Absorption mechanism of dopamine/DOPAC modified TiO 2 nanoparticles by time-dependent density functional theory calculations
Costanza Ronchi, Federico Soria, Lorenzo Ferraro, Silvana Botti, Cristiana Di Valentin
Donor-modified TiO 2 nanoparticles are interesting hybrid systems shifting
the absorption edge of this semiconductor from the ultra-violet to the visible
or infrared light spectrum, which is a benefit for several applications ranging
from photochemistry, photocatalysis, photovoltaics, or photodynamic therapy.
= = = = = = =
Answer these questions using the TiO2 nanoparticle abstract.
(a) According to the title, what kind of calculations are used?
(b) The donor modification shifts the absorption edge of the semiconductor from which part of the spectrum, and to which parts?
(c) Which applications are listed as benefiting from this shift?
The rows are separate material and are not connected to the TiO2 nanoparticle abstract.

> Saved data entries
= = = = = = =
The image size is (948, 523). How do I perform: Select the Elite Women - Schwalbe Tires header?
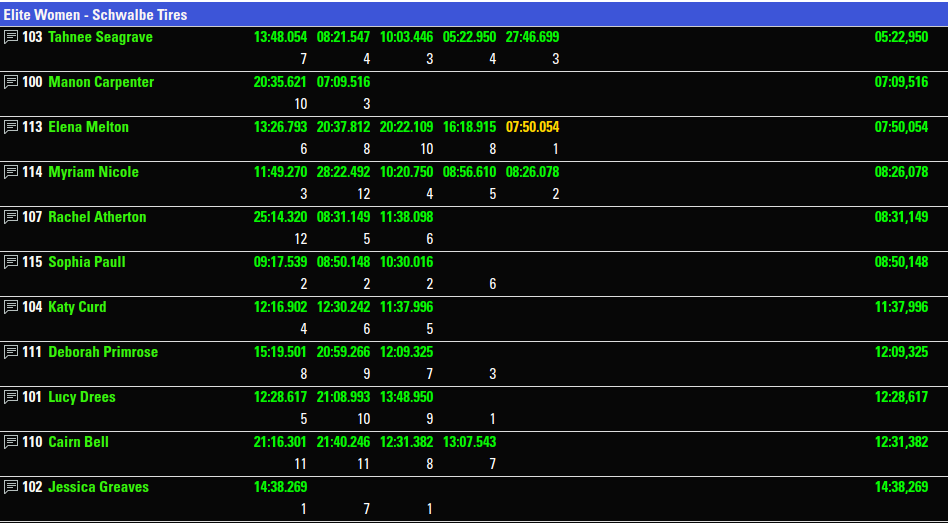coord(95,15)
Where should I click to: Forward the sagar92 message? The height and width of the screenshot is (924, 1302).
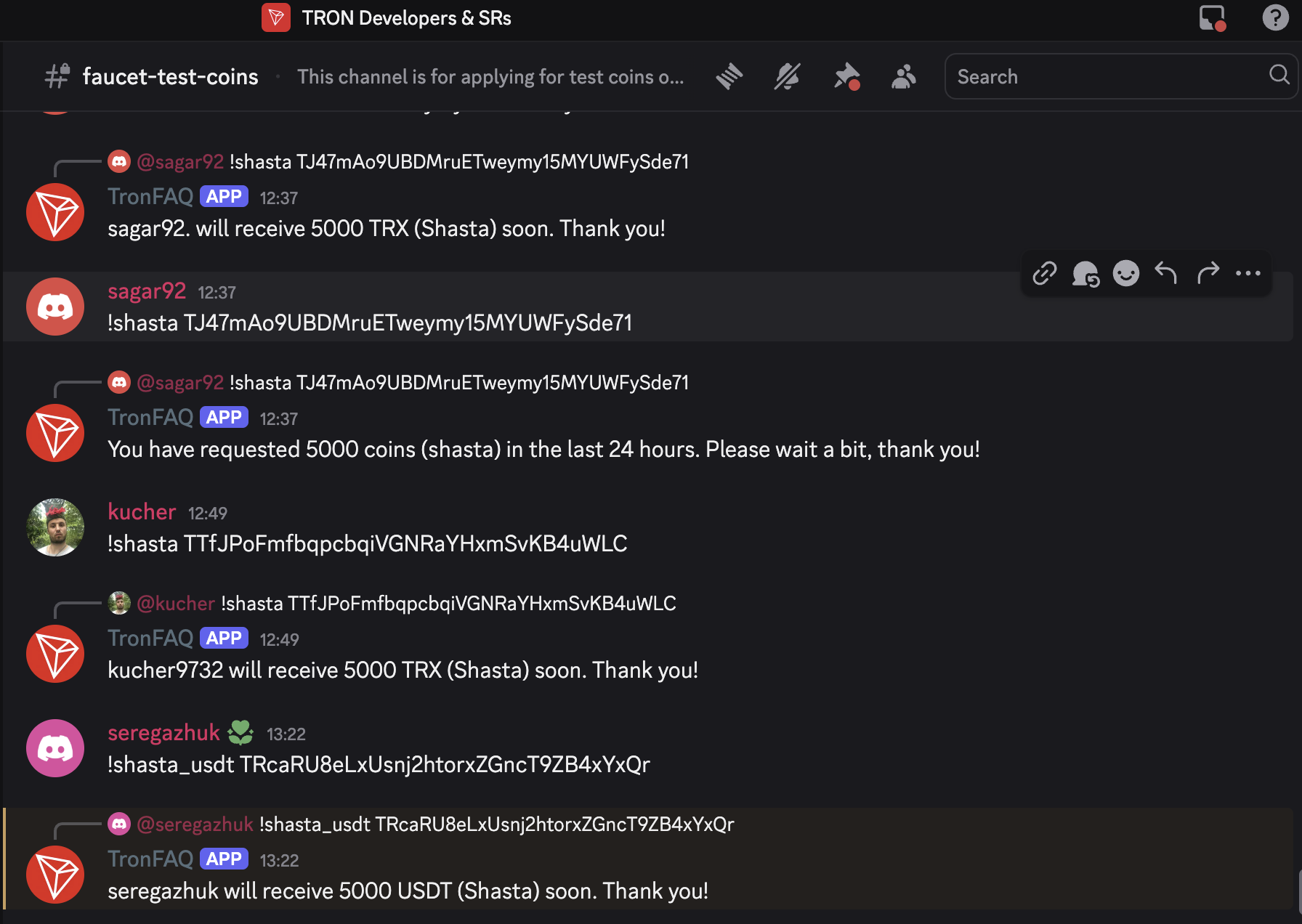(1208, 273)
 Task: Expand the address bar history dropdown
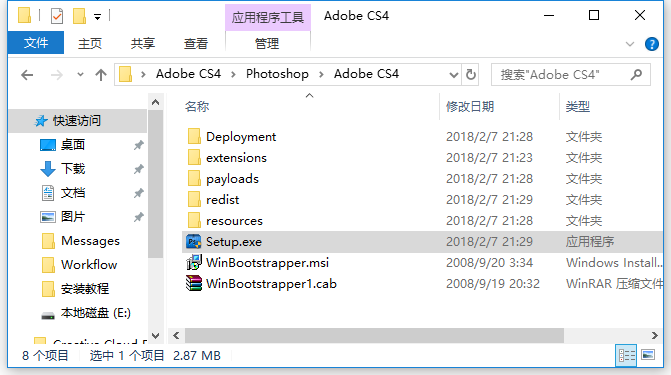[454, 75]

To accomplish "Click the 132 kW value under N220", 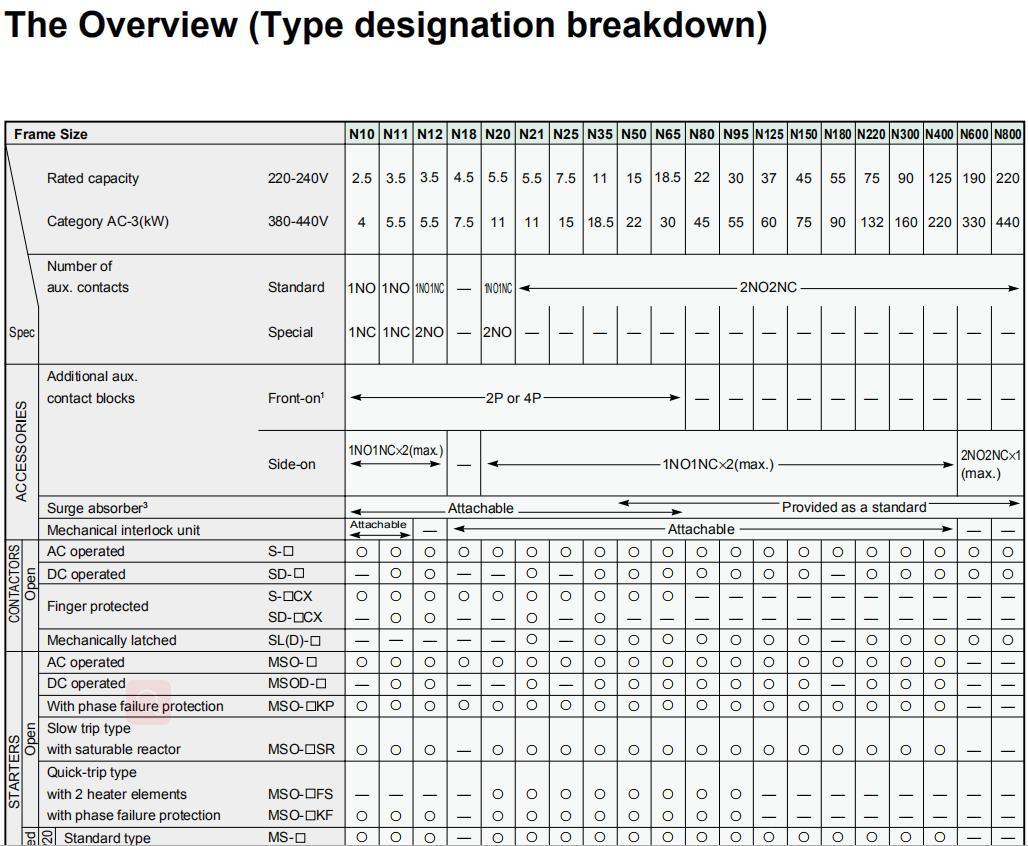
= = = = = = =
> Reply to the exercise
(a) Time-dependent density functional theory calculations.
(b) From the ultra-violet to the visible or infrared light spectrum.
(c) Photochemistry, photocatalysis, photovoltaics, and photodynamic therapy.